------ RECORDS FOR THE TASK
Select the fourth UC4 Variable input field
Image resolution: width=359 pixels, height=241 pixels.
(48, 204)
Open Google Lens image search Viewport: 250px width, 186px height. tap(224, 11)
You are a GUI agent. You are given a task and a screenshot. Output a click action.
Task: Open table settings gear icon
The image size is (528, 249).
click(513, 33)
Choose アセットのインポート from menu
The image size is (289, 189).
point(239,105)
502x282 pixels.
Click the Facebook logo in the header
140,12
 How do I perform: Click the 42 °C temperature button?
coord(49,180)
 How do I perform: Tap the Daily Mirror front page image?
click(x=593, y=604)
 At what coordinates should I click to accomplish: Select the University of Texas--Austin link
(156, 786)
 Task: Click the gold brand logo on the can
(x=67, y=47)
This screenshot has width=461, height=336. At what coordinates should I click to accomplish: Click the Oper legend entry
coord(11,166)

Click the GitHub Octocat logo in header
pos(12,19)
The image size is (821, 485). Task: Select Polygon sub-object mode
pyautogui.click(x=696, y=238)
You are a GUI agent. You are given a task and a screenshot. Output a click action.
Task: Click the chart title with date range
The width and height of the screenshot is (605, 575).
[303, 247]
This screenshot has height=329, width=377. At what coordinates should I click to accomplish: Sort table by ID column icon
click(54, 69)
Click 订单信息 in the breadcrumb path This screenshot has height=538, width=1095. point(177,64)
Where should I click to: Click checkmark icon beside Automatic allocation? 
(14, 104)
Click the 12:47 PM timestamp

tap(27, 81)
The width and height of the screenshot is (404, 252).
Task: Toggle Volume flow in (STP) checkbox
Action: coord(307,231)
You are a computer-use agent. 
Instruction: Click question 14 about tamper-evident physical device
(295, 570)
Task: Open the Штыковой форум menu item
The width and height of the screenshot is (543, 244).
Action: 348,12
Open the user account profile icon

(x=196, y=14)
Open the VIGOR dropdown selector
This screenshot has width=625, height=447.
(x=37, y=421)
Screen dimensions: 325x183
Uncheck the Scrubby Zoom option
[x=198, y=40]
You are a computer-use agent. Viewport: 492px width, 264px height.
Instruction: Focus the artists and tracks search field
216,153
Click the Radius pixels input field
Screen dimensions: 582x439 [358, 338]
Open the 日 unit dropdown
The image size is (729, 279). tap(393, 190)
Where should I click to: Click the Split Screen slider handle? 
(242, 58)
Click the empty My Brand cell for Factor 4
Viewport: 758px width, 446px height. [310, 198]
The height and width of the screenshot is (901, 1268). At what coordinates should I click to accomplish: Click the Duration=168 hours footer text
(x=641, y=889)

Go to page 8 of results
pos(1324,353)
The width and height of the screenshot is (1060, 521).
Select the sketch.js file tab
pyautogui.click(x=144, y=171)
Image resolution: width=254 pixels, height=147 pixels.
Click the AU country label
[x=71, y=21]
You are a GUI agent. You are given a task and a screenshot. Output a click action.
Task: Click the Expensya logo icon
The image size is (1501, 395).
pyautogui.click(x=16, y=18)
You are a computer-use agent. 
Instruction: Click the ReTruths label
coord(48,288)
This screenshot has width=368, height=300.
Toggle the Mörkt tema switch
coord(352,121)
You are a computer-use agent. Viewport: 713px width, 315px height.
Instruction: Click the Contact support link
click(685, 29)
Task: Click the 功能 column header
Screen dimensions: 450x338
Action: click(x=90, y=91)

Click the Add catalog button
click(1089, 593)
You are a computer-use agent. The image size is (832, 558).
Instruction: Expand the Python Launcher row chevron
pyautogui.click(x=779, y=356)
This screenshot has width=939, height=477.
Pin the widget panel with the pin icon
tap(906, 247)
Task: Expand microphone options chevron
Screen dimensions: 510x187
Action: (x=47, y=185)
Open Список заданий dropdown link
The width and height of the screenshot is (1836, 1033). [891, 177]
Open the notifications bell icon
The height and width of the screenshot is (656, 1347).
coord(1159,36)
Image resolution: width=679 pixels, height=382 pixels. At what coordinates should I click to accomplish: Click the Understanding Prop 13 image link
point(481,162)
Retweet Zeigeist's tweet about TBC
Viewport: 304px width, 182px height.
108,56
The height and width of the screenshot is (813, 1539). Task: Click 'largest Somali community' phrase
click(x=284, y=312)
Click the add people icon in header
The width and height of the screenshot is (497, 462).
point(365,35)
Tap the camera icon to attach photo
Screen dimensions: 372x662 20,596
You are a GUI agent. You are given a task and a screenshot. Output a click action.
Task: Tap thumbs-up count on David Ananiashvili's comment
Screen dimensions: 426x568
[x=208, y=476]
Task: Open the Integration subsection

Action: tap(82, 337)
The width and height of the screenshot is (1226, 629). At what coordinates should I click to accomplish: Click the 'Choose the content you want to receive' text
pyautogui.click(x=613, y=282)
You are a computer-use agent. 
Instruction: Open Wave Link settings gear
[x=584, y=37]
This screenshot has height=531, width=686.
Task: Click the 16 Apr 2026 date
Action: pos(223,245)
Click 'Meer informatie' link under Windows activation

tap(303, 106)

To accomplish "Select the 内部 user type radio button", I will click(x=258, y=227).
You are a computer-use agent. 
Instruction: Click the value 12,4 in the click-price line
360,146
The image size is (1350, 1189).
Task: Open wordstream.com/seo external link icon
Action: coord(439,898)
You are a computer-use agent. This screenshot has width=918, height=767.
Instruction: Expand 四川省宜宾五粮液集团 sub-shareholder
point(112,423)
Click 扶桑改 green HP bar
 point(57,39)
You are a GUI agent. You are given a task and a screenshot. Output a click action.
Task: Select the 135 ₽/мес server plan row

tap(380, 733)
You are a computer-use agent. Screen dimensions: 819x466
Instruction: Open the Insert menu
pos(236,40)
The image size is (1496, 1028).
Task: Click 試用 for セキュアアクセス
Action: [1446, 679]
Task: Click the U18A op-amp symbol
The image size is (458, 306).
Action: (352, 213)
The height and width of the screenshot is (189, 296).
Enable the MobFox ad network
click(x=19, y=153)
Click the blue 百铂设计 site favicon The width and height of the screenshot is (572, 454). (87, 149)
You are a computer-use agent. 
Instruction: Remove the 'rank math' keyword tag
------------
— EXERCISE —
The answer must be the complete listing, repeated exactly.

— ANSWER FOR THIS EXERCISE —
Select the fourth UC4 Variable input field
Image resolution: width=359 pixels, height=241 pixels.
(48, 204)
Open Google Lens image search Viewport: 250px width, 186px height. tap(224, 11)
You are a GUI agent. You are given a task and a screenshot. Output a click action.
Task: Open table settings gear icon
The image size is (528, 249).
click(513, 33)
Choose アセットのインポート from menu
The image size is (289, 189).
point(239,105)
502x282 pixels.
Click the Facebook logo in the header
140,12
 How do I perform: Click the 42 °C temperature button?
coord(49,180)
 How do I perform: Tap the Daily Mirror front page image?
click(x=593, y=604)
 At what coordinates should I click to accomplish: Select the University of Texas--Austin link
(156, 786)
 Task: Click the gold brand logo on the can
(x=67, y=47)
This screenshot has width=461, height=336. At what coordinates should I click to accomplish: Click the Oper legend entry
coord(11,166)

Click the GitHub Octocat logo in header
pos(12,19)
The image size is (821, 485). Task: Select Polygon sub-object mode
pyautogui.click(x=696, y=238)
You are a GUI agent. You are given a task and a screenshot. Output a click action.
Task: Click the chart title with date range
The width and height of the screenshot is (605, 575).
[303, 247]
This screenshot has height=329, width=377. At what coordinates should I click to accomplish: Sort table by ID column icon
click(54, 69)
Click 订单信息 in the breadcrumb path This screenshot has height=538, width=1095. point(177,64)
Where should I click to: Click checkmark icon beside Automatic allocation? 
(14, 104)
Click the 12:47 PM timestamp

tap(27, 81)
The width and height of the screenshot is (404, 252).
Task: Toggle Volume flow in (STP) checkbox
Action: coord(307,231)
You are a computer-use agent. 
Instruction: Click question 14 about tamper-evident physical device
(295, 570)
Task: Open the Штыковой форум menu item
The width and height of the screenshot is (543, 244).
Action: 348,12
Open the user account profile icon

(x=196, y=14)
Open the VIGOR dropdown selector
This screenshot has width=625, height=447.
(x=37, y=421)
Screen dimensions: 325x183
Uncheck the Scrubby Zoom option
[x=198, y=40]
You are a computer-use agent. Viewport: 492px width, 264px height.
Instruction: Focus the artists and tracks search field
216,153
Click the Radius pixels input field
Screen dimensions: 582x439 [358, 338]
Open the 日 unit dropdown
The image size is (729, 279). tap(393, 190)
Where should I click to: Click the Split Screen slider handle? 
(242, 58)
Click the empty My Brand cell for Factor 4
Viewport: 758px width, 446px height. [310, 198]
The height and width of the screenshot is (901, 1268). At what coordinates should I click to accomplish: Click the Duration=168 hours footer text
(x=641, y=889)

Go to page 8 of results
pos(1324,353)
The width and height of the screenshot is (1060, 521).
Select the sketch.js file tab
pyautogui.click(x=144, y=171)
Image resolution: width=254 pixels, height=147 pixels.
Click the AU country label
[x=71, y=21]
You are a GUI agent. You are given a task and a screenshot. Output a click action.
Task: Click the Expensya logo icon
The image size is (1501, 395).
pyautogui.click(x=16, y=18)
You are a computer-use agent. 
Instruction: Click the ReTruths label
coord(48,288)
This screenshot has width=368, height=300.
Toggle the Mörkt tema switch
coord(352,121)
You are a computer-use agent. Viewport: 713px width, 315px height.
Instruction: Click the Contact support link
click(685, 29)
Task: Click the 功能 column header
Screen dimensions: 450x338
Action: click(x=90, y=91)

Click the Add catalog button
click(1089, 593)
You are a computer-use agent. The image size is (832, 558).
Instruction: Expand the Python Launcher row chevron
pyautogui.click(x=779, y=356)
This screenshot has width=939, height=477.
Pin the widget panel with the pin icon
tap(906, 247)
Task: Expand microphone options chevron
Screen dimensions: 510x187
Action: (x=47, y=185)
Open Список заданий dropdown link
The width and height of the screenshot is (1836, 1033). [891, 177]
Open the notifications bell icon
The height and width of the screenshot is (656, 1347).
coord(1159,36)
Image resolution: width=679 pixels, height=382 pixels. At what coordinates should I click to accomplish: Click the Understanding Prop 13 image link
point(481,162)
Retweet Zeigeist's tweet about TBC
Viewport: 304px width, 182px height.
108,56
The height and width of the screenshot is (813, 1539). Task: Click 'largest Somali community' phrase
click(x=284, y=312)
Click the add people icon in header
The width and height of the screenshot is (497, 462).
point(365,35)
Tap the camera icon to attach photo
Screen dimensions: 372x662 20,596
You are a GUI agent. You are given a task and a screenshot. Output a click action.
Task: Tap thumbs-up count on David Ananiashvili's comment
Screen dimensions: 426x568
[x=208, y=476]
Task: Open the Integration subsection

Action: tap(82, 337)
The width and height of the screenshot is (1226, 629). At what coordinates should I click to accomplish: Click the 'Choose the content you want to receive' text
pyautogui.click(x=613, y=282)
You are a computer-use agent. 
Instruction: Open Wave Link settings gear
[x=584, y=37]
This screenshot has height=531, width=686.
Task: Click the 16 Apr 2026 date
Action: pos(223,245)
Click 'Meer informatie' link under Windows activation

tap(303, 106)

To accomplish "Select the 内部 user type radio button", I will click(x=258, y=227).
You are a computer-use agent. 
Instruction: Click the value 12,4 in the click-price line
360,146
The image size is (1350, 1189).
Task: Open wordstream.com/seo external link icon
Action: coord(439,898)
You are a computer-use agent. This screenshot has width=918, height=767.
Instruction: Expand 四川省宜宾五粮液集团 sub-shareholder
point(112,423)
Click 扶桑改 green HP bar
 point(57,39)
You are a GUI agent. You are given a task and a screenshot. Output a click action.
Task: Select the 135 ₽/мес server plan row

tap(380, 733)
You are a computer-use agent. Screen dimensions: 819x466
Instruction: Open the Insert menu
pos(236,40)
The image size is (1496, 1028).
Task: Click 試用 for セキュアアクセス
Action: [1446, 679]
Task: Click the U18A op-amp symbol
The image size is (458, 306).
Action: (352, 213)
The height and width of the screenshot is (189, 296).
Enable the MobFox ad network
click(x=19, y=153)
Click the blue 百铂设计 site favicon The width and height of the screenshot is (572, 454). (87, 149)
You are a computer-use agent. 
Instruction: Remove the 'rank math' keyword tag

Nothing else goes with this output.